Шляясь по пустынным улицам, Роман выяснил для себя весьма принципиальную вещь: ночной город был неоднороден. Тяжело описать словами смутное ощущение, похожее на сон или предчувствие, но узнавать это ощущение Роман довольно скоро научился. Вампиры называли это "войти" - и Роман понял: нужно действительно войти в какое-то другое пространство, которое выглядит обычно и не имеет чётких границ, зато когда "входишь", в сердце появляется та самая, булгаковская, "тупая игла" и накатывает тоска или неоправданный страх. Улица не меняется, и небеса не меняются, и ничего не меняется - но чувствуешь некий явственный внутренний толчок. Вот тогда и нужно смотреть в оба - можно заметить вампира среди редких ночных прохожих.
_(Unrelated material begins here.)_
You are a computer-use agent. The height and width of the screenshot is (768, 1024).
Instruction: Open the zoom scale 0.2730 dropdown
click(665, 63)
Роман интересовал нежить, очевидно, значительно слабее, чем нежить интересовала Романа. Существа, не отбрасывающие тени и почти не оставляющие следов на снегу, решительно не желали замечать новоявленного исследователя. Они ровно ничего не предпринимали - не думали нападать, не вступали в контакт, а если Роман пытался заговорить с кем-то из них - изо всех сил старались поскорее улизнуть.
Причём не имело смысла обманывать себя: вампиры его не боялись. Эмоция, которую Роман наблюдал чаще всего, характеризовалась скорее как омерзение и брезгливость. Это ему совершенно не нравилось, потому что рушило все грандиозные планы.